State the number of lines in the records that contain "every", with no other words.

[Input Boundary: Start]

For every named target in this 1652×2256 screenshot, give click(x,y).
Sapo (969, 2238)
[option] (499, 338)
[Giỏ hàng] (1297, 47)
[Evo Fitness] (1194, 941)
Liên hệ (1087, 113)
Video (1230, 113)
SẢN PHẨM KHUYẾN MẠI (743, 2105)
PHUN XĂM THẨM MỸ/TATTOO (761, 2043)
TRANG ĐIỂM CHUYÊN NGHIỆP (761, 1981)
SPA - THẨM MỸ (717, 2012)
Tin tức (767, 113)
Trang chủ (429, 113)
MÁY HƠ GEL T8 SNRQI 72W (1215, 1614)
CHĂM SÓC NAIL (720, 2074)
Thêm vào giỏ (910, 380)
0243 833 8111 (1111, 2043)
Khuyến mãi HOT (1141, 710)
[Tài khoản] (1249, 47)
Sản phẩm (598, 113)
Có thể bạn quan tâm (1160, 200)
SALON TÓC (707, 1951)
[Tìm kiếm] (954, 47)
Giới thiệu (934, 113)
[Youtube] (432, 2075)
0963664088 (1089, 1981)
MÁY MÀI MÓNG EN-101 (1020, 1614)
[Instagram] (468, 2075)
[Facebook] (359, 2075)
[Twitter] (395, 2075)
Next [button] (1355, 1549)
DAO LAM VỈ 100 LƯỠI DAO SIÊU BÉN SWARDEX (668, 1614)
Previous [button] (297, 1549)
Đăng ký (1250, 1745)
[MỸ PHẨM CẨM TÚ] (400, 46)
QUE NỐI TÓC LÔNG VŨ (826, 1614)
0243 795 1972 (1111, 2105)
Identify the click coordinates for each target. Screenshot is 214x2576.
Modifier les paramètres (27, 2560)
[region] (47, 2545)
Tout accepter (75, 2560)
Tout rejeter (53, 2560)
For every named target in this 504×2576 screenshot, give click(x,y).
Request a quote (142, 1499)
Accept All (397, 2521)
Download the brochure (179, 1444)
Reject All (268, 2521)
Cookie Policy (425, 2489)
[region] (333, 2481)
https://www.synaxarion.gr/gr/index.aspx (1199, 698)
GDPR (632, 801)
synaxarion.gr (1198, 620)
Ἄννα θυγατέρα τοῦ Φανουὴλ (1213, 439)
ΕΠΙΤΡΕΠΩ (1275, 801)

[Input Boundary: End]

Answer: 2